**EXTRACTED RECORDS**
*-*-*

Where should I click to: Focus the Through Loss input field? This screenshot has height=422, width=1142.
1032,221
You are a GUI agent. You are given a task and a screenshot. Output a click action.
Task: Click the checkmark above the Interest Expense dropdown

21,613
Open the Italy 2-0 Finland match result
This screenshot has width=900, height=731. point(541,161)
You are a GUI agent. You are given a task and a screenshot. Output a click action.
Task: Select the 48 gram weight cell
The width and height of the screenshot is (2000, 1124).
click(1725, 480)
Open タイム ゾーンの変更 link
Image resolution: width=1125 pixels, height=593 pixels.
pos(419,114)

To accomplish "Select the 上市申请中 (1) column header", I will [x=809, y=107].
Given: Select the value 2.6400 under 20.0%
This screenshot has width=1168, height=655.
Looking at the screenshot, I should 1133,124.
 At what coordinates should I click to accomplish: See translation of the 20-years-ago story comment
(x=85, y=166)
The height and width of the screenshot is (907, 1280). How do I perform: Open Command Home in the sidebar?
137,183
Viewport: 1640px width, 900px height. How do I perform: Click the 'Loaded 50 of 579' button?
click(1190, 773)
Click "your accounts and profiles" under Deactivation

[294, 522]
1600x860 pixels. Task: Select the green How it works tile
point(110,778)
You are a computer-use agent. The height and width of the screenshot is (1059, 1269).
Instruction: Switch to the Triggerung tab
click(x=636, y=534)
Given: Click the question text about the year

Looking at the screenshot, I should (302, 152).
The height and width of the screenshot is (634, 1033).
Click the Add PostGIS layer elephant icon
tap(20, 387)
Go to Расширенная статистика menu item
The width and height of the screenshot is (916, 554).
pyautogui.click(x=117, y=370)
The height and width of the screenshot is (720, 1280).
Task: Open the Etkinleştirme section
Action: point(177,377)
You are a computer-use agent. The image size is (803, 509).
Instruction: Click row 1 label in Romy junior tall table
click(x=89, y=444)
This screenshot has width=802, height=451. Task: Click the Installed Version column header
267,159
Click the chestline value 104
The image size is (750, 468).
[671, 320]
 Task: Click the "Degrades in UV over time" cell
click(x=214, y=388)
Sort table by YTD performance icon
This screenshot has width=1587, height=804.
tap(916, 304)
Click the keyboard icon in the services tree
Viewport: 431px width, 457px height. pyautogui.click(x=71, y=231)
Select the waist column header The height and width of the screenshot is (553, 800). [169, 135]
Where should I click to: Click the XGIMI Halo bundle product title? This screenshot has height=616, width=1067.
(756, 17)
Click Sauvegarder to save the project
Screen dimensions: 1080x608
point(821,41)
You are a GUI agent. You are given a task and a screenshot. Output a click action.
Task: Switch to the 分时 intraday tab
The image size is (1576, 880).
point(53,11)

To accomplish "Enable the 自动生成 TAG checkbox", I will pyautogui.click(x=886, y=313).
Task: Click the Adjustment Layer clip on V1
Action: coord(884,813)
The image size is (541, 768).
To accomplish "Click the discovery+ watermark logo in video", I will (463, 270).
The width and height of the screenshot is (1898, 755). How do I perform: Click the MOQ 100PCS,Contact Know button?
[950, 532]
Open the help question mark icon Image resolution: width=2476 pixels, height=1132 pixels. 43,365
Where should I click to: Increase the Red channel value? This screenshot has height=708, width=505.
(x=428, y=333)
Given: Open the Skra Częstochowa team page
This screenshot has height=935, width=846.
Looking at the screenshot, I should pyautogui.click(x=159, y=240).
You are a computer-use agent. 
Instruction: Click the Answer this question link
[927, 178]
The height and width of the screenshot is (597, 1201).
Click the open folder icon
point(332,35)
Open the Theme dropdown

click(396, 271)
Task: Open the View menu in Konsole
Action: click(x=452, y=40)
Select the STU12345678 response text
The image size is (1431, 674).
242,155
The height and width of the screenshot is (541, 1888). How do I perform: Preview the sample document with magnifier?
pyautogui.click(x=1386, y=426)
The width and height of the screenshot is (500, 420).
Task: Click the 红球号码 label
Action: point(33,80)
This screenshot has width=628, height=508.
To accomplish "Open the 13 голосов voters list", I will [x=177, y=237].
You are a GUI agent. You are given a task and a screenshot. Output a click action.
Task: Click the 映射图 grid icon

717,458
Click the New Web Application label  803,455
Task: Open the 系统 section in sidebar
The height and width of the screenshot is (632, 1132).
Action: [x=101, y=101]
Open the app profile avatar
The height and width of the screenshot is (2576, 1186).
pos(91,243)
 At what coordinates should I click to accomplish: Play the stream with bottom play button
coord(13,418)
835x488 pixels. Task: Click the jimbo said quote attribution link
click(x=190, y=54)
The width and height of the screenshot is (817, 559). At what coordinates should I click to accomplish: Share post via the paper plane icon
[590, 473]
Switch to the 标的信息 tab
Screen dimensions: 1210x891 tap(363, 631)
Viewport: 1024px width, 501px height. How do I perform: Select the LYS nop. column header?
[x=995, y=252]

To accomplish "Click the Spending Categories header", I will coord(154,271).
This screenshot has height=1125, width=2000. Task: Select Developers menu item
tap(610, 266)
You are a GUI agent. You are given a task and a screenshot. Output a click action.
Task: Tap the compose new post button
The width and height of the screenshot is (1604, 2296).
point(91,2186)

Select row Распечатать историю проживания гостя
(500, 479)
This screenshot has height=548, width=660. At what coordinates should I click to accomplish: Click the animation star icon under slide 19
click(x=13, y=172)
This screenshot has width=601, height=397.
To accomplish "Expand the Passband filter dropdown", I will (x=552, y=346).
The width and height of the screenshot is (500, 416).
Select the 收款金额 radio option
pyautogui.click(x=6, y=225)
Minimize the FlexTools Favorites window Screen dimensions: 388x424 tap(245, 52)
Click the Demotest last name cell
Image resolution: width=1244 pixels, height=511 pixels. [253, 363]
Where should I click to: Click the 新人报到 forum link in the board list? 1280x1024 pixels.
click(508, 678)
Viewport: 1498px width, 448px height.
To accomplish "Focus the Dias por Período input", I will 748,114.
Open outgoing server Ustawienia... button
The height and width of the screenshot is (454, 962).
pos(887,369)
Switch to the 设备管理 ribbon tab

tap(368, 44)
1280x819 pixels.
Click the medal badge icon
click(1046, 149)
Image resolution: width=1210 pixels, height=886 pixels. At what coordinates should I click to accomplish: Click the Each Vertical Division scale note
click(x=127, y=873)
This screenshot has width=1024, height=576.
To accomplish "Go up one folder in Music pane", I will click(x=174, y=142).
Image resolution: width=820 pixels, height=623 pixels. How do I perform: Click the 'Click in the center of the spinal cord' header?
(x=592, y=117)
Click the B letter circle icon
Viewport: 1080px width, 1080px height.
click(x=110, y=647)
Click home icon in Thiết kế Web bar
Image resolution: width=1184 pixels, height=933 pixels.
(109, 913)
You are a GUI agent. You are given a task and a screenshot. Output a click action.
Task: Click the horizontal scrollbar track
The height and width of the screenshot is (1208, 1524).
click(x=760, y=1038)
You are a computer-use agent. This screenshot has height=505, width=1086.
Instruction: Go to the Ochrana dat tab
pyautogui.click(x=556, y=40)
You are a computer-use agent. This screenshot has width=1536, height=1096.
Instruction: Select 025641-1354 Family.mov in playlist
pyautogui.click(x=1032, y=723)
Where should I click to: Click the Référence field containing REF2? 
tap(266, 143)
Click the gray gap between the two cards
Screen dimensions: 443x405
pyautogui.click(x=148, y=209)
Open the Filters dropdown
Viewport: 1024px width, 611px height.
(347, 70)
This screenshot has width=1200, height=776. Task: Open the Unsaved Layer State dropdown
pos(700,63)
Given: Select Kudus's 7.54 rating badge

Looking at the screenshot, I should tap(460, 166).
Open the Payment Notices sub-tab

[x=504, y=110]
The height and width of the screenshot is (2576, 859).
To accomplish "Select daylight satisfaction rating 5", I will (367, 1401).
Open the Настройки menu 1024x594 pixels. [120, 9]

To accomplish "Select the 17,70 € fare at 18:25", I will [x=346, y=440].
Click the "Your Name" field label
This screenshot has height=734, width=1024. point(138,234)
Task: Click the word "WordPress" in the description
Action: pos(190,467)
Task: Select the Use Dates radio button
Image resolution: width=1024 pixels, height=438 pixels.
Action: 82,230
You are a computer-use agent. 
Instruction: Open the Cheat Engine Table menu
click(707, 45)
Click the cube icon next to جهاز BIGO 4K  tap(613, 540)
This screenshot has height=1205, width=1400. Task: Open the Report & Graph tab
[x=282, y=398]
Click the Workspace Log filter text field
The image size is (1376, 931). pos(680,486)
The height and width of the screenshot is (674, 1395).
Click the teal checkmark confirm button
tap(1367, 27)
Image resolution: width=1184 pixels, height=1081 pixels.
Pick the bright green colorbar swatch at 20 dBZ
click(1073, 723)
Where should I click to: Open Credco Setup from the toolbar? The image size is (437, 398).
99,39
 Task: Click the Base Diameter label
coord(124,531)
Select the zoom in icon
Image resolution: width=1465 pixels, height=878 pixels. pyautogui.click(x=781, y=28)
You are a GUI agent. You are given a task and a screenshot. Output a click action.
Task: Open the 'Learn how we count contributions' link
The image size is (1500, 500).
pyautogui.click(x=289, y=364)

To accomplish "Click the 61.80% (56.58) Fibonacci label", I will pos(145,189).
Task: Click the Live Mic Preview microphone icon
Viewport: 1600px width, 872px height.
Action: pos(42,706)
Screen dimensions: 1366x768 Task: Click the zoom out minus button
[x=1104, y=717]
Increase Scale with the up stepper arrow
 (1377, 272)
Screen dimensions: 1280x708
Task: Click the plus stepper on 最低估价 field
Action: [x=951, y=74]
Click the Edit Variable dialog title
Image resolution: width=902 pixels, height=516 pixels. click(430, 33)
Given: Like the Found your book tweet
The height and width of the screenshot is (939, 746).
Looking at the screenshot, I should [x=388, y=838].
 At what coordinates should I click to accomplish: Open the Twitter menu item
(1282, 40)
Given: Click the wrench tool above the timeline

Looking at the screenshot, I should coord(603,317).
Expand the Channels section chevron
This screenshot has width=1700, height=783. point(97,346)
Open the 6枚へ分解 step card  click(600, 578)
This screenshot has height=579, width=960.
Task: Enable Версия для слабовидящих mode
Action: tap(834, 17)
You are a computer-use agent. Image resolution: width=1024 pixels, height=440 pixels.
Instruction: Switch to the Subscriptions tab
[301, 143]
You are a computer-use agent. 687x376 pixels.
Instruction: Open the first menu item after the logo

*-*-*

**TASK TO CARRY OUT**
Lines with the word "logo": copy each one from the data above.

**EXERCISE ANSWER**
To accomplish "Click the discovery+ watermark logo in video", I will (463, 270).
Instruction: Open the first menu item after the logo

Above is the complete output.